Enunciado do exercício = Transforme todos os itens abaixo em uma lista numerada, omitindo as linhas em branco.
------------------------------
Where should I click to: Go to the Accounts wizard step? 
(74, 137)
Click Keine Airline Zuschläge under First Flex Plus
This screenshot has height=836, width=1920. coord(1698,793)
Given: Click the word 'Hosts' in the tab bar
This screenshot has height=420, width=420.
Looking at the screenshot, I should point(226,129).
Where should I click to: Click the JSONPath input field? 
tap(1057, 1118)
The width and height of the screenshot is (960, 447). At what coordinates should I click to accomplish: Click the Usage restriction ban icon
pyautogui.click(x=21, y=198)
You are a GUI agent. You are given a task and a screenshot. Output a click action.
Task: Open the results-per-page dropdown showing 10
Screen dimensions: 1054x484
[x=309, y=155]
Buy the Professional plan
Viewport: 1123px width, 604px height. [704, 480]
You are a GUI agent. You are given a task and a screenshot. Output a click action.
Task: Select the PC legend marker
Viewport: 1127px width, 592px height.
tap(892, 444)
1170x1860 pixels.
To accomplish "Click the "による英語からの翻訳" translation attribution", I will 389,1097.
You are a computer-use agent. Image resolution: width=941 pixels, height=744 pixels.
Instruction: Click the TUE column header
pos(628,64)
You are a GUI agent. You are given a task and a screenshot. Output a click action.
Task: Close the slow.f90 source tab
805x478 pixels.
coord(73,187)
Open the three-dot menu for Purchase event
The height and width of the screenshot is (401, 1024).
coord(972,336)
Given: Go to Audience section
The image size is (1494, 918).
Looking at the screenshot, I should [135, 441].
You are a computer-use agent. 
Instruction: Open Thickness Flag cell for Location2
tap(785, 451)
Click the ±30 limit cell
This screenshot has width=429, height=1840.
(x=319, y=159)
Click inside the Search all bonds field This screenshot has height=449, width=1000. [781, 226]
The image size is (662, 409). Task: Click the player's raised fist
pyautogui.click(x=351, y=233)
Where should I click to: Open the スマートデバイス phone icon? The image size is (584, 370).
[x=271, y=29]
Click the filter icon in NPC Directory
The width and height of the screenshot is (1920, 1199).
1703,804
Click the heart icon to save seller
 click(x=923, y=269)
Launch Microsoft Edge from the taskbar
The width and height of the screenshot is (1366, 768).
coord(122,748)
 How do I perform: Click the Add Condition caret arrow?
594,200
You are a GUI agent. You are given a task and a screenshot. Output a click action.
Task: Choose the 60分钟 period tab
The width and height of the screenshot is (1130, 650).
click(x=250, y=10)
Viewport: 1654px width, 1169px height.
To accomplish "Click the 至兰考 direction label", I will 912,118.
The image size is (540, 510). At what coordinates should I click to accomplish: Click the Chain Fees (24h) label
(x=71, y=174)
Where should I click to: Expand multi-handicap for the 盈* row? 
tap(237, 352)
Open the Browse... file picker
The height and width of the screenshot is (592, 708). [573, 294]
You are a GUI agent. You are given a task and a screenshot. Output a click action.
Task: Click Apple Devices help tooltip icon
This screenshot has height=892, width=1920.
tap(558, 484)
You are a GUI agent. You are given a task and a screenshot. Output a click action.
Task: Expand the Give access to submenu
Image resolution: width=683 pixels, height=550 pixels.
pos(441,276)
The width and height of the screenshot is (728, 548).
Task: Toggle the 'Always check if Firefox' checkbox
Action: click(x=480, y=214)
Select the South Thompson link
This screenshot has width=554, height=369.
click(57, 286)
------------------------------
Resposta do exercício =
1. Where should I click to: Go to the Accounts wizard step? 
2. (74, 137)
3. Click Keine Airline Zuschläge under First Flex Plus
4. This screenshot has height=836, width=1920. coord(1698,793)
5. Given: Click the word 'Hosts' in the tab bar
6. This screenshot has height=420, width=420.
7. Looking at the screenshot, I should point(226,129).
8. Where should I click to: Click the JSONPath input field? 
9. tap(1057, 1118)
10. The width and height of the screenshot is (960, 447). At what coordinates should I click to accomplish: Click the Usage restriction ban icon
11. pyautogui.click(x=21, y=198)
12. You are a GUI agent. You are given a task and a screenshot. Output a click action.
13. Task: Open the results-per-page dropdown showing 10
14. Screen dimensions: 1054x484
15. [x=309, y=155]
16. Buy the Professional plan
17. Viewport: 1123px width, 604px height. [704, 480]
18. You are a GUI agent. You are given a task and a screenshot. Output a click action.
19. Task: Select the PC legend marker
20. Viewport: 1127px width, 592px height.
21. tap(892, 444)
22. 1170x1860 pixels.
23. To accomplish "Click the "による英語からの翻訳" translation attribution", I will 389,1097.
24. You are a computer-use agent. Image resolution: width=941 pixels, height=744 pixels.
25. Instruction: Click the TUE column header
26. pos(628,64)
27. You are a GUI agent. You are given a task and a screenshot. Output a click action.
28. Task: Close the slow.f90 source tab
29. 805x478 pixels.
30. coord(73,187)
31. Open the three-dot menu for Purchase event
32. The height and width of the screenshot is (401, 1024).
33. coord(972,336)
34. Given: Go to Audience section
35. The image size is (1494, 918).
36. Looking at the screenshot, I should [135, 441].
37. You are a computer-use agent. 
38. Instruction: Open Thickness Flag cell for Location2
39. tap(785, 451)
40. Click the ±30 limit cell
41. This screenshot has width=429, height=1840.
42. (x=319, y=159)
43. Click inside the Search all bonds field This screenshot has height=449, width=1000. [781, 226]
44. The image size is (662, 409). Task: Click the player's raised fist
45. pyautogui.click(x=351, y=233)
46. Where should I click to: Open the スマートデバイス phone icon? The image size is (584, 370).
47. [x=271, y=29]
48. Click the filter icon in NPC Directory
49. The width and height of the screenshot is (1920, 1199).
50. 1703,804
51. Click the heart icon to save seller
52.  click(x=923, y=269)
53. Launch Microsoft Edge from the taskbar
54. The width and height of the screenshot is (1366, 768).
55. coord(122,748)
56.  How do I perform: Click the Add Condition caret arrow?
57. 594,200
58. You are a GUI agent. You are given a task and a screenshot. Output a click action.
59. Task: Choose the 60分钟 period tab
60. The width and height of the screenshot is (1130, 650).
61. click(x=250, y=10)
62. Viewport: 1654px width, 1169px height.
63. To accomplish "Click the 至兰考 direction label", I will 912,118.
64. The image size is (540, 510). At what coordinates should I click to accomplish: Click the Chain Fees (24h) label
65. (x=71, y=174)
66. Where should I click to: Expand multi-handicap for the 盈* row? 
67. tap(237, 352)
68. Open the Browse... file picker
69. The height and width of the screenshot is (592, 708). [573, 294]
70. You are a GUI agent. You are given a task and a screenshot. Output a click action.
71. Task: Click Apple Devices help tooltip icon
72. This screenshot has height=892, width=1920.
73. tap(558, 484)
74. You are a GUI agent. You are given a task and a screenshot. Output a click action.
75. Task: Expand the Give access to submenu
76. Image resolution: width=683 pixels, height=550 pixels.
77. pos(441,276)
78. The width and height of the screenshot is (728, 548).
79. Task: Toggle the 'Always check if Firefox' checkbox
80. Action: click(x=480, y=214)
81. Select the South Thompson link
82. This screenshot has width=554, height=369.
83. click(57, 286)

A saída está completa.